Expand the debt limit to file to $7.5 million from $2.7 million:
The CARES Act expands the debt limit to accommodate more small businesses that may—but not must—find themselves in greater debt due to hardships inflicted by the COVID-19 pandemic. This is a small window of opportunity, as the limit will revert to $2.7 million in March of 2021.
Remove the need for a creditor committee:
Not requiring a creditor committee removes another debtor expense, making Subchapter V more affordable than a regular Chapter 11 filing.
No quarterly trustee fees:
There are no trustee fees that are typically calculated under Chapter 11. Further, the debtor has an option to pay administrative expenses—like legal, accounting and administrative fees—over the life of the bankruptcy plan in some instances.
A Trustee is appointed:
A Trustee is appointed to assist the debtor in negotiating a consensual plan of reorganization and facilitates the process. Unlike a Chapter 7 filing, the Trustee does not take over the operations of the debtor.
Enforce a strict timeline:
Within the first 45 days of filing, the debtor needs to make progress toward reaching an agreement on a reorganization plan with the creditor body. At a status conference on the 60-day mark, the debtor, trustee and court discuss the progress. The debtor must then submit an Emergence Plan to the court within 90 days of filing. Under a typical Chapter 11 filing, this process can take years.
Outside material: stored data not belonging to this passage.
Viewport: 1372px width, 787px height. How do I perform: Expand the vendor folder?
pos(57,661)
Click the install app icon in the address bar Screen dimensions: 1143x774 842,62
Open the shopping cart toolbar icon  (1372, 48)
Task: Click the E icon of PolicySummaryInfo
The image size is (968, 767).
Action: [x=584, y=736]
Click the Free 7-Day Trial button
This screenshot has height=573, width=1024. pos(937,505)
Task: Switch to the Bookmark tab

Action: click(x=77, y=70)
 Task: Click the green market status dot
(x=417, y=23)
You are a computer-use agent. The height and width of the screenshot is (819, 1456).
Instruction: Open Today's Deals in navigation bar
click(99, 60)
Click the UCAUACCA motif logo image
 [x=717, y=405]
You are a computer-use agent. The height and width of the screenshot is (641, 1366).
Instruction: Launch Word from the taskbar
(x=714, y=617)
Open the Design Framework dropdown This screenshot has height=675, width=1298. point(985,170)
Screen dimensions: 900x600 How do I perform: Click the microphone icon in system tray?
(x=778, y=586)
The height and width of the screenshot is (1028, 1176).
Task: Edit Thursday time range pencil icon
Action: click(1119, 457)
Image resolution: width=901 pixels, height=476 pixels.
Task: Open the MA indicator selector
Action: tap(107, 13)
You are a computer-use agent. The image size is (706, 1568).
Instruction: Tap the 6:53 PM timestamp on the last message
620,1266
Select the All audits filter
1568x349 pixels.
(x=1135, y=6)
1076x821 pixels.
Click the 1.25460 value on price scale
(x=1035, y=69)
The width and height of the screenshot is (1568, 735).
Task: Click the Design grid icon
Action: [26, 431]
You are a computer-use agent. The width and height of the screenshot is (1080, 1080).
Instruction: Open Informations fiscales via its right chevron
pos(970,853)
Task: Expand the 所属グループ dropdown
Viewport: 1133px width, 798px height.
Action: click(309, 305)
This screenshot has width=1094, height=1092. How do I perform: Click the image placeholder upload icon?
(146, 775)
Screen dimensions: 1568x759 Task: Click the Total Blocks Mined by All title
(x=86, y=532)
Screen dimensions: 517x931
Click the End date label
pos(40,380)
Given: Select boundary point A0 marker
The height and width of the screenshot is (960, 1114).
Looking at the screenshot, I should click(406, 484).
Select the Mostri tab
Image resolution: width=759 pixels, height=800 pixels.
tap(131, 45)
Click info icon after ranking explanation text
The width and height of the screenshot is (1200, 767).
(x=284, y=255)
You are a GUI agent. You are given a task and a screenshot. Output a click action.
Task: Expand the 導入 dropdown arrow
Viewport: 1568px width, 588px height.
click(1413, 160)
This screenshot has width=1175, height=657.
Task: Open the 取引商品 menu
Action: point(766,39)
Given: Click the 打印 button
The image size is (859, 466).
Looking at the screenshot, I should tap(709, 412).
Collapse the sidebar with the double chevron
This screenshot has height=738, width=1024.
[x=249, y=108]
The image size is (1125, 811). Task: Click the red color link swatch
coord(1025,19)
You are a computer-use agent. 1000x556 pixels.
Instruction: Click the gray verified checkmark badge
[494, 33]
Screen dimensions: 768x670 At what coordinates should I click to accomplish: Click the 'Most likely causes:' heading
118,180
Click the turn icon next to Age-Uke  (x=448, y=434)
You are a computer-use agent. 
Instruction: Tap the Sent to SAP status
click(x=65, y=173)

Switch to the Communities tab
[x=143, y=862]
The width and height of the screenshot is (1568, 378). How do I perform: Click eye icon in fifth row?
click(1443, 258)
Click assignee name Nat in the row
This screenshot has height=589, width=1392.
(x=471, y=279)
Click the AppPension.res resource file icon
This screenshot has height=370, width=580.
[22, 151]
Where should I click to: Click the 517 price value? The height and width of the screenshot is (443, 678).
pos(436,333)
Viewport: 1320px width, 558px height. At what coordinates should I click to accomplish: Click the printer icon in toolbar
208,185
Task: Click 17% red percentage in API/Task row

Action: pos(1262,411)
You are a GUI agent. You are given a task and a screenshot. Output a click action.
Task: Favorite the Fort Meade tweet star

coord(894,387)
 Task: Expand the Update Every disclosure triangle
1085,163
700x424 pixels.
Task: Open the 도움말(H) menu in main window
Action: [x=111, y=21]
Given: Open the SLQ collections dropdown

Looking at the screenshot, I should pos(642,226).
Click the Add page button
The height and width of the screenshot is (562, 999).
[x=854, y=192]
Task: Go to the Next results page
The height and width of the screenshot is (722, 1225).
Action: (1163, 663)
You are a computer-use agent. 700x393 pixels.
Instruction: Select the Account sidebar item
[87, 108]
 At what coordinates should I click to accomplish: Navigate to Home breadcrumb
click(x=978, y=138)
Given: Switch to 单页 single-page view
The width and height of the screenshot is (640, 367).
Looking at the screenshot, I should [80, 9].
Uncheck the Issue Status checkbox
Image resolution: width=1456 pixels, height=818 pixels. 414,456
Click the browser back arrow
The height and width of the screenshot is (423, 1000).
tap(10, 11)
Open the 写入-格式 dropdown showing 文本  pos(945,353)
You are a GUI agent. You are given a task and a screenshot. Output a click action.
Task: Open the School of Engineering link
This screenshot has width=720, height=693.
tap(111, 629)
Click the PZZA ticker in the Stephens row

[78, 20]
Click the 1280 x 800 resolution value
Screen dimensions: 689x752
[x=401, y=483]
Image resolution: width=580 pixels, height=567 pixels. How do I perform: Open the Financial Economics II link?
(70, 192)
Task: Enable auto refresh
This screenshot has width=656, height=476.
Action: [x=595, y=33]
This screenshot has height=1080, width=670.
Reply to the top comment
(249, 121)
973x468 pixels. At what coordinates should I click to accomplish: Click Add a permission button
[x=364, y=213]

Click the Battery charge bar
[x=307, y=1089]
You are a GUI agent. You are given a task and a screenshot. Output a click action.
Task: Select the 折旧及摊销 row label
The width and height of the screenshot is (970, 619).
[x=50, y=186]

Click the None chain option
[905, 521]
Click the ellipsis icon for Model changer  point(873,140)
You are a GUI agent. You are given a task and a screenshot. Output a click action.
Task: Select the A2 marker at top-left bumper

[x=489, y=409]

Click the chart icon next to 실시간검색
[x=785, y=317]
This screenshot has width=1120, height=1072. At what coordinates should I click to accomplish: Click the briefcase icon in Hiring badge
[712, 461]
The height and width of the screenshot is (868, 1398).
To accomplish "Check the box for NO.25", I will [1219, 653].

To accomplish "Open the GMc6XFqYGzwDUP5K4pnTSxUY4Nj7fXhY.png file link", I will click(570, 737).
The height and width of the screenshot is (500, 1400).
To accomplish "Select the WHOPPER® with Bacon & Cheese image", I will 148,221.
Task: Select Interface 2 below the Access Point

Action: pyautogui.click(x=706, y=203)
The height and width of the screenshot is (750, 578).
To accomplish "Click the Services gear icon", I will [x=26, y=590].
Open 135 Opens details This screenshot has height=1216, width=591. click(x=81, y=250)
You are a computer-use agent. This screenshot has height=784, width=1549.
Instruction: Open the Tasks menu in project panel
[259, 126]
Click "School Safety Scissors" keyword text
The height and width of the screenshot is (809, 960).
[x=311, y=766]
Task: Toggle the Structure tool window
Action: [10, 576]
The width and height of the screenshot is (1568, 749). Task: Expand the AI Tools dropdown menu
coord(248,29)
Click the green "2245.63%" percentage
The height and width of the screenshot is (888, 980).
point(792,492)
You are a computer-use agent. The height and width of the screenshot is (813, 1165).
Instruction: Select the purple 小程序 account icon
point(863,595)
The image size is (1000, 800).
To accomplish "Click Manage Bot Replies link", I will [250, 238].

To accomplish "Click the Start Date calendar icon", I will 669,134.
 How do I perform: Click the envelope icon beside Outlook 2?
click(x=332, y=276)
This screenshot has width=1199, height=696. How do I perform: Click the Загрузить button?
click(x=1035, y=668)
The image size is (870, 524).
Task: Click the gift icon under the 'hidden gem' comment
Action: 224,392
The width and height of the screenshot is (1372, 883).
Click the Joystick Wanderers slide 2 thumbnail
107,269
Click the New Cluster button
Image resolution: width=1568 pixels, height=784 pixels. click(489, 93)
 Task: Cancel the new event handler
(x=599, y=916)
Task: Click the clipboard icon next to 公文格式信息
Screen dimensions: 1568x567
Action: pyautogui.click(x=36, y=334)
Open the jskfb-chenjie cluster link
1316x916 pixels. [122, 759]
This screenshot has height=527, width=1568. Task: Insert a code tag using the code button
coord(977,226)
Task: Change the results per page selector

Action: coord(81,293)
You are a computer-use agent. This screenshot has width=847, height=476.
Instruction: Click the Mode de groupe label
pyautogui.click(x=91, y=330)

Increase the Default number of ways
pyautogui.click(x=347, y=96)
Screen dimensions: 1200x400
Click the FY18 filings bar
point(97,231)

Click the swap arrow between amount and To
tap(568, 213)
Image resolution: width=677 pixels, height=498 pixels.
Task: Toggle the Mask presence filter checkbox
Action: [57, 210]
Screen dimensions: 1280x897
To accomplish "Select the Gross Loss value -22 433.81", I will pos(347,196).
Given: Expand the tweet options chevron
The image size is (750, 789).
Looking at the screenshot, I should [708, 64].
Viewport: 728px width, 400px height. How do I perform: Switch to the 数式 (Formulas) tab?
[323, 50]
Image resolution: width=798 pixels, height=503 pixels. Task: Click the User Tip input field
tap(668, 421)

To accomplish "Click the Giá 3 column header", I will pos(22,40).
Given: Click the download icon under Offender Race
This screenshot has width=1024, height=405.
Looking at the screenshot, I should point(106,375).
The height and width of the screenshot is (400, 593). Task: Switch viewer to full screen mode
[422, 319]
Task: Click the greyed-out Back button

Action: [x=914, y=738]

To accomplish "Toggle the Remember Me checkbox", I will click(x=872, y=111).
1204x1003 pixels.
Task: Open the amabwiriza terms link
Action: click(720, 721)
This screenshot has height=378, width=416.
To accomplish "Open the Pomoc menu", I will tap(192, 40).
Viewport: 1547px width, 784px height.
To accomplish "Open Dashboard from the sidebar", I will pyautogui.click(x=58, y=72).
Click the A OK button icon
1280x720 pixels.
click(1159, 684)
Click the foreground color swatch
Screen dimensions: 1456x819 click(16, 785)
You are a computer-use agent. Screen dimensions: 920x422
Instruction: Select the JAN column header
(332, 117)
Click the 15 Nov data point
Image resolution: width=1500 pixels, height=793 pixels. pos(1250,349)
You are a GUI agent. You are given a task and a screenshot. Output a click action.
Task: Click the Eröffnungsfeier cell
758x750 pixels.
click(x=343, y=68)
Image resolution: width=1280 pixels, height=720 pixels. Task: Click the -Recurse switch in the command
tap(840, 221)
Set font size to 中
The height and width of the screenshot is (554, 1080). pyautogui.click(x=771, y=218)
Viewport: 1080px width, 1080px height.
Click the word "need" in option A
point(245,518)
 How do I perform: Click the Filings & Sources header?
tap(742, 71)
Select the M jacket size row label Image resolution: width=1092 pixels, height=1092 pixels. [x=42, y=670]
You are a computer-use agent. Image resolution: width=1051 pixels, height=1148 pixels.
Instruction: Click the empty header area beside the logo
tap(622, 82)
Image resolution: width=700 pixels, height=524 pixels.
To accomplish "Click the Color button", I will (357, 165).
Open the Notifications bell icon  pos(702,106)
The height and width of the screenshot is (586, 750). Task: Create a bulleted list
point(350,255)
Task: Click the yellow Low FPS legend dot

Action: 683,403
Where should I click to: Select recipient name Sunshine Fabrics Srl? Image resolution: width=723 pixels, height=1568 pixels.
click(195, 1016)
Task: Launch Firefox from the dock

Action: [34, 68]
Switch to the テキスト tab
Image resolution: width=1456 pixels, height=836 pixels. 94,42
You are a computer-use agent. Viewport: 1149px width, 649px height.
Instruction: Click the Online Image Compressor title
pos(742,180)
Only allow debtors to file a Plan of Reorganization:
In a Chapter 11 filing, any party can submit a Plan of Reorganization. Under Subchapter V, only the debtor can submit a Plan, keeping them in control of their business processes. The Plan must include a brief disclosure, history of business operations, liquidation analysis and a projection demonstrating that the debtor will be able to make payments under the plan.
The cost-saving attributes of Subchapter V work in the interest of small businesses. In addition to reduced professional costs, limiting the time a company can remain in bankruptcy reduces costs-associated, and the cost of maintaining the company through the bankruptcy process. The heightened speed of the process also incentivizes creditors to work quickly with the debtor party and receive payments sooner.
The uniqueness of Subchapter V—the streamlined process and slashed administrative fees—means that Chapter 11 Bankruptcy may be a feasible option for small businesses facing financial hardship.